El caso más influyente es el de Nelson Mandela en Sudáfrica, el líder que usó el deporte como un mecanismo para lograr la reconciliación entre grupos sociales que parecían jamás sanar sus heridas. Mandela logró lo que nadie: crear un espíritu nacional en un país fracturado por la segregación multiétnica promoviendo los mundiales de rugby en 1995 y de fútbol en el 2010. Antes de ello, el Duce hizo lo propio en Italia con fines no tan altruistas: los éxitos de la Azzurra en los mundiales futbolísticos de 1934 y 1938 fueron presentados como prueba de la superioridad fascista sobre la democracia. Más cerca, Videla intentó sostener su dictadura en la Argentina de 1978 con la Copa del Mundo que Kempes, Bertoni y compañía alzaron en Buenos Aires, sin éxito.

Desde que Max Weber publicó uno de los clásicos de la sociología: “La ética protestante y el espíritu del capitalismo”, en 1905, se tiene certeza sobre la influencia de lo emocional en la generación de riqueza y el consenso político.
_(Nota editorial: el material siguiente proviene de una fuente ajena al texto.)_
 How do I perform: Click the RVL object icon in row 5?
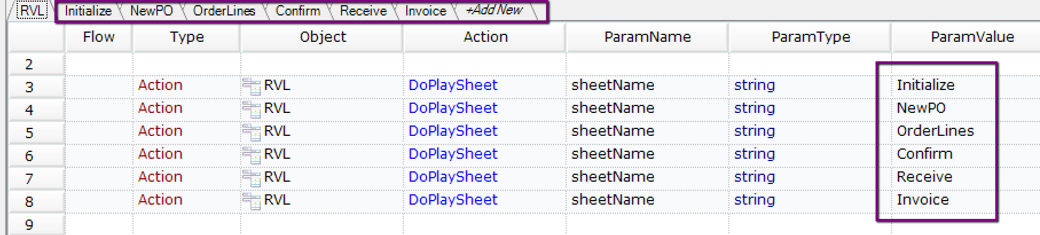pyautogui.click(x=251, y=132)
Un reporte reciente de EY lo monetiza: la Premier League inglesa impacta contribuyendo con 2.400 millones de libras en impuestos, 100.000 puestos de trabajo y 3.400 millones de aporte al PBI británico.

El equipo de todos –el de Guerrero, ‘Orejas’ y compañía– es ya, hoy mismo, un cuerpo espiritual que nos está devolviendo lazos y pertenencia. Coincide con estudios recientes que correlacionan triunfos deportivos con espíritu comunitario y orgullo, e indicadores de progreso como PBI per cápita y desarrollo humano. Es retroalimentación positiva pura, con consecuencias directas en la productividad.

Rusia 2018 es por tanto un reto y una oportunidad. Una visión que aparejada con una adecuada construcción de relato nacional –sustentado en nuestra diversidad– está llamada a dar línea. Pues ha de ser, como propuso Mandela, el espacio ciudadano en el que los diversos grupos de interés consigan enhebrar un tejido social en común. Cuyo hilo fundamental sea la confianza, un intangible escaso cuya recuperación sería acaso el mayor triunfo. ¡Vamos, Perú!